Former Member of the Chinook aircrew of the Royal Air Force & Author of Chinook Crew 'Chick': Highs and Lows of forces life from the longest serving female RAF Chinook force crewmember.
Liz McConaghy was the longest serving female crewman on the Royal Air Force Chinook Fleet spanning a 17 year career flying on the aircraft.
Originally from a small town in Co. Down Northern Ireland she attended RAF Cranwell on her 19th birthday to begin her exciting career thereafter on Chinook Helicopters.
She was the youngest aircrew to deploy to Iraq aged just 21 and also the only female crewman on the Chinook wing for 4 years, so her story is completely unique.
Her career saw her amass 2 deployments to Iraq and 10 deployments to Helmand Afghanistan in support of Operation Herrick which gave her an insightful and very personal perspective on war.
Upon leaving the RAF in 2019 Liz slowly became unravelled after a series of traumatic events that compounded her PTSD. This led to her trying to end her life in Aug 2020.

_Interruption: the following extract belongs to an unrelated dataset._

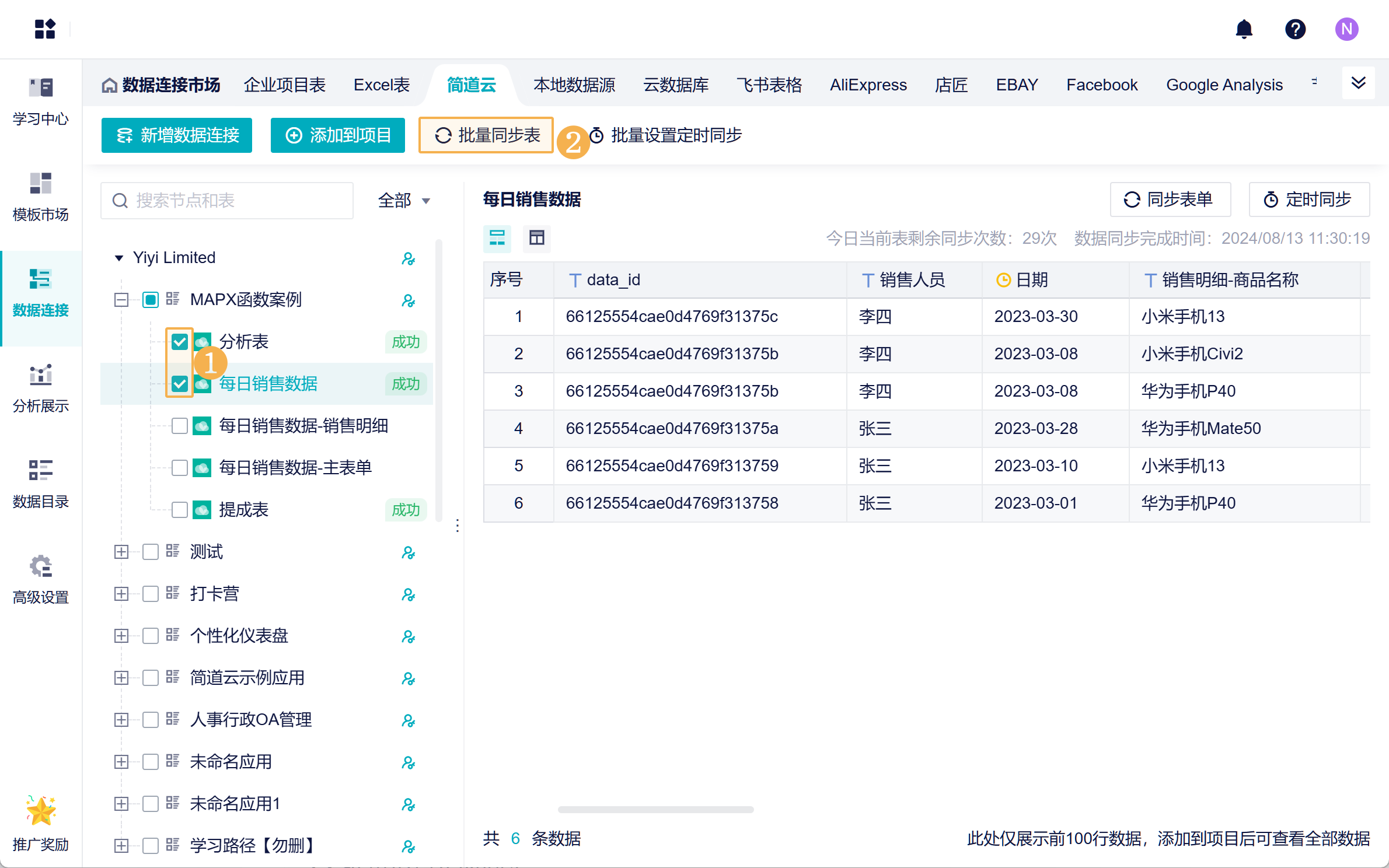Image resolution: width=1389 pixels, height=868 pixels.
Task: Click the 新增数据连接 button
Action: (x=177, y=135)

She survived and went into the Veterans Mental Health care system to help her deal with her demons and finally lay the images she had seen on the battlefield to rest. During this time she began writing poetry and subsequently an autobiography to help her get her thoughts out of her head.

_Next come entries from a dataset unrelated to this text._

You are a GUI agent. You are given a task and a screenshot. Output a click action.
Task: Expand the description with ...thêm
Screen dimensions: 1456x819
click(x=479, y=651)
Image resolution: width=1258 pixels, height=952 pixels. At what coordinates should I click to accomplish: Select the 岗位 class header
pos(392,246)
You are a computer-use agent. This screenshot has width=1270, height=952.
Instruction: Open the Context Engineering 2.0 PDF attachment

Chinook Crew Chick was released in Sept 2022 and went to Amazon Bestseller within 3 weeks. It is an honest and humorous account of her ‘best of times and worst of times’ and how her experiences flying on the Chinook have changed and moulded her into the woman she has become.
From dodging bullets to saving soldiers and witnessing the brutality and loss of war, she writes how she found herself bringing the battlefield home, despite her fighting days being over.
Liz’s story offers hope to those who have also found themselves in the darkest of places, who are looking for the tools within themselves to begin to rebuild a pathway to a new life. She is now an ambassador for mental health and specifically PTSD with Veterans. Liz stands as an example that PTSD does not have to be your identity, it can simply be a chapter of your life that can be learned from and most importantly moved on from.